Collected data entries:
----------------

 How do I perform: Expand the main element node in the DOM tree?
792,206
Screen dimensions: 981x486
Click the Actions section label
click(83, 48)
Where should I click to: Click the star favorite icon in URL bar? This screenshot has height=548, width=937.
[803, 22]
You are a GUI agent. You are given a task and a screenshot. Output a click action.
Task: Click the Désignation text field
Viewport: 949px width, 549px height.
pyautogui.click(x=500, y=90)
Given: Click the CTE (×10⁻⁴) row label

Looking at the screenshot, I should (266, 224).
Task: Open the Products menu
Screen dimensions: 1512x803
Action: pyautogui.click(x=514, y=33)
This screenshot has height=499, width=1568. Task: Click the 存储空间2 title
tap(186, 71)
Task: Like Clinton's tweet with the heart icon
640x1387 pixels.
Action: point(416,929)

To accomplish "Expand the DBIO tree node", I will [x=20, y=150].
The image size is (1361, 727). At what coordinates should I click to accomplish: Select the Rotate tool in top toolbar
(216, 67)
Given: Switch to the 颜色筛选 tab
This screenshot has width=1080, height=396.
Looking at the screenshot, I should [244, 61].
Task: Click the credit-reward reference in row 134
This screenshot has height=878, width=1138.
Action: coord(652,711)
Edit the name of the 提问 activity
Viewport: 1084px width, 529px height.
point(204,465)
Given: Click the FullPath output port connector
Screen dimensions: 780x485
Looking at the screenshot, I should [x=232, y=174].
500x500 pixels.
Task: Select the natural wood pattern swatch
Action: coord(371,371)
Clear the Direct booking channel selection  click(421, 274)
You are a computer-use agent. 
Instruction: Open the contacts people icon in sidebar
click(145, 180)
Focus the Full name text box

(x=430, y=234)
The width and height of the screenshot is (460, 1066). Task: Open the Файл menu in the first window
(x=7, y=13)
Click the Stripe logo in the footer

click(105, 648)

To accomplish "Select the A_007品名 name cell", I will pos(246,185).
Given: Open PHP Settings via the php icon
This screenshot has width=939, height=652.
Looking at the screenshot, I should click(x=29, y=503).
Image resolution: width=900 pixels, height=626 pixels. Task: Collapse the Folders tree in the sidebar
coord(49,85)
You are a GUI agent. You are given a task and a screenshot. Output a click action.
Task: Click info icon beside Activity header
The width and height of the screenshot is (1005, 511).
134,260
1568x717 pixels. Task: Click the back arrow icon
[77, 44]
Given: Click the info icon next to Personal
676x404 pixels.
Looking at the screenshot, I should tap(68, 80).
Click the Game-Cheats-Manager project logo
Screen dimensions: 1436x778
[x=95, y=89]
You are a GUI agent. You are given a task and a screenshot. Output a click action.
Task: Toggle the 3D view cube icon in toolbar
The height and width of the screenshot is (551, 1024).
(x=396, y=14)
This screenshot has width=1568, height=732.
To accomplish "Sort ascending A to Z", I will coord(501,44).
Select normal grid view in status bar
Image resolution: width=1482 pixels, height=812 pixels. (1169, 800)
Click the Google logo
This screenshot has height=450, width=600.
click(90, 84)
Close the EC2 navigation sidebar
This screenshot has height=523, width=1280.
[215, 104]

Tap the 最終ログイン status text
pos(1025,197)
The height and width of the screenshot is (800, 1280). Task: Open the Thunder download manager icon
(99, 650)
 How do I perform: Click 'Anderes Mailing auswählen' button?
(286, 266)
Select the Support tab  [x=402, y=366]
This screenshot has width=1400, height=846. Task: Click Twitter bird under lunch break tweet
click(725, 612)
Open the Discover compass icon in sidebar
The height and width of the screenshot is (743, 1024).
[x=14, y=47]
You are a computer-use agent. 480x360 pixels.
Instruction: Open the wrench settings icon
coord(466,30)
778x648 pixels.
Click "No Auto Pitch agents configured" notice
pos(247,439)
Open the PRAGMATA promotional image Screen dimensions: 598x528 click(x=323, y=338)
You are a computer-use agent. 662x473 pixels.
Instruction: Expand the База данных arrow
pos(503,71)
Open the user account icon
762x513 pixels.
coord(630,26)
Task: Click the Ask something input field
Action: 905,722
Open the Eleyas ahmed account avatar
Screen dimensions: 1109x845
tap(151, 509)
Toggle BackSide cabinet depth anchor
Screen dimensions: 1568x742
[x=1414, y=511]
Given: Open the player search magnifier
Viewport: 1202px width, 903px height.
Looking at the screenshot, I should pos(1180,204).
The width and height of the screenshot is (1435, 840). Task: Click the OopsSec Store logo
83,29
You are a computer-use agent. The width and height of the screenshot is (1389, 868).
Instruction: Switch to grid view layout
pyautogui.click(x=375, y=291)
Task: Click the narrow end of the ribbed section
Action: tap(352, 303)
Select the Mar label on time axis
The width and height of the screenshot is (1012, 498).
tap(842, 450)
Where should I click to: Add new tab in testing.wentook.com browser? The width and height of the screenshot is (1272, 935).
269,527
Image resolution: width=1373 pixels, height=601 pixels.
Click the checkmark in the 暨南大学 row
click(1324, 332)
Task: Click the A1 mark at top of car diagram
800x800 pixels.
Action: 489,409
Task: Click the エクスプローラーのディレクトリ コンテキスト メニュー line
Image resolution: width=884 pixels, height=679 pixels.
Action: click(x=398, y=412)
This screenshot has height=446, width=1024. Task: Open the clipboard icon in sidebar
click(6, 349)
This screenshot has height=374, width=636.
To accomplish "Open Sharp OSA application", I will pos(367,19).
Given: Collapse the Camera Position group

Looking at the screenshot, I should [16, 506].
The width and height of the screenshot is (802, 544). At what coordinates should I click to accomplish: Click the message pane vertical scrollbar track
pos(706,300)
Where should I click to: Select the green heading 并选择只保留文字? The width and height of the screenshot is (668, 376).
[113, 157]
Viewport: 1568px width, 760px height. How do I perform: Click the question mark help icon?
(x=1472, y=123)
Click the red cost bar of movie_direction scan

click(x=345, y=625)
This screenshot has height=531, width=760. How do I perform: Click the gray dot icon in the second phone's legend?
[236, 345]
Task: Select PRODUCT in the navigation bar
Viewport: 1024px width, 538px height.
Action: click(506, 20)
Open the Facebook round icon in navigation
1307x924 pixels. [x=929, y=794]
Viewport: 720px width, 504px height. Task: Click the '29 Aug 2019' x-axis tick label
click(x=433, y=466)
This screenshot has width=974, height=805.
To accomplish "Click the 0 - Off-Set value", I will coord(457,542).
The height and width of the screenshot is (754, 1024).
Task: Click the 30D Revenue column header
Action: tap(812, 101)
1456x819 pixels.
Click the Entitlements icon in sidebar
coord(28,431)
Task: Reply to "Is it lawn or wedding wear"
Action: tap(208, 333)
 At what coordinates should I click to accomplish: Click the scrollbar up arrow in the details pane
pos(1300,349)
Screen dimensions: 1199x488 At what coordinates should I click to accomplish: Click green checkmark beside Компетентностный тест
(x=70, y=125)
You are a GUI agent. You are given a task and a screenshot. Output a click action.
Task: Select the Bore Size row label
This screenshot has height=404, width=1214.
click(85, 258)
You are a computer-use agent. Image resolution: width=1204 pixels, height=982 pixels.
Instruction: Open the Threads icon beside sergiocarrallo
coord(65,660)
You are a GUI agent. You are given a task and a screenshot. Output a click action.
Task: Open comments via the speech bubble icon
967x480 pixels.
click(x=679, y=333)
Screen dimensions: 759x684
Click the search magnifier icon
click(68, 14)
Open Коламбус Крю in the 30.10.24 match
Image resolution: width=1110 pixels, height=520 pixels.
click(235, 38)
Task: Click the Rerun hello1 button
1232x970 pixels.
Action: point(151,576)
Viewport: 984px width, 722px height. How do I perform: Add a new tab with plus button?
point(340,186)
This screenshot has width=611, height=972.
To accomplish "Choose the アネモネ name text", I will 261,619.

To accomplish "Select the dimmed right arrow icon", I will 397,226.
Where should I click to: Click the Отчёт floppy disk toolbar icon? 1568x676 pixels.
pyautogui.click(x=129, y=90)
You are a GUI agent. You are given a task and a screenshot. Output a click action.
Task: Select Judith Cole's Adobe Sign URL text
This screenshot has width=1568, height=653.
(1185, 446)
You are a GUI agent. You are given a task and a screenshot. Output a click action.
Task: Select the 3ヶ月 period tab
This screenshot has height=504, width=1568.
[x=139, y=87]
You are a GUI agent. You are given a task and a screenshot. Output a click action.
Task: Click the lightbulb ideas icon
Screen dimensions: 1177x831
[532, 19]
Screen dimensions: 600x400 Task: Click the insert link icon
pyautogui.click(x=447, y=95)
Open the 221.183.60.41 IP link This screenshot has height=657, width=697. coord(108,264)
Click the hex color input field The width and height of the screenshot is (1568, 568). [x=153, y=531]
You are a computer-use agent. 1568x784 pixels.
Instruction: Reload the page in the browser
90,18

----------------

WHAT YOU WILL DO:
Produce an exact copy of each line from the one holding "Task: Click the lightbulb ideas icon" through the last line of the records, both included, and nothing more.

WRITTEN ANSWER:
Task: Click the lightbulb ideas icon
Screen dimensions: 1177x831
[532, 19]
Screen dimensions: 600x400 Task: Click the insert link icon
pyautogui.click(x=447, y=95)
Open the 221.183.60.41 IP link This screenshot has height=657, width=697. coord(108,264)
Click the hex color input field The width and height of the screenshot is (1568, 568). [x=153, y=531]
You are a computer-use agent. 1568x784 pixels.
Instruction: Reload the page in the browser
90,18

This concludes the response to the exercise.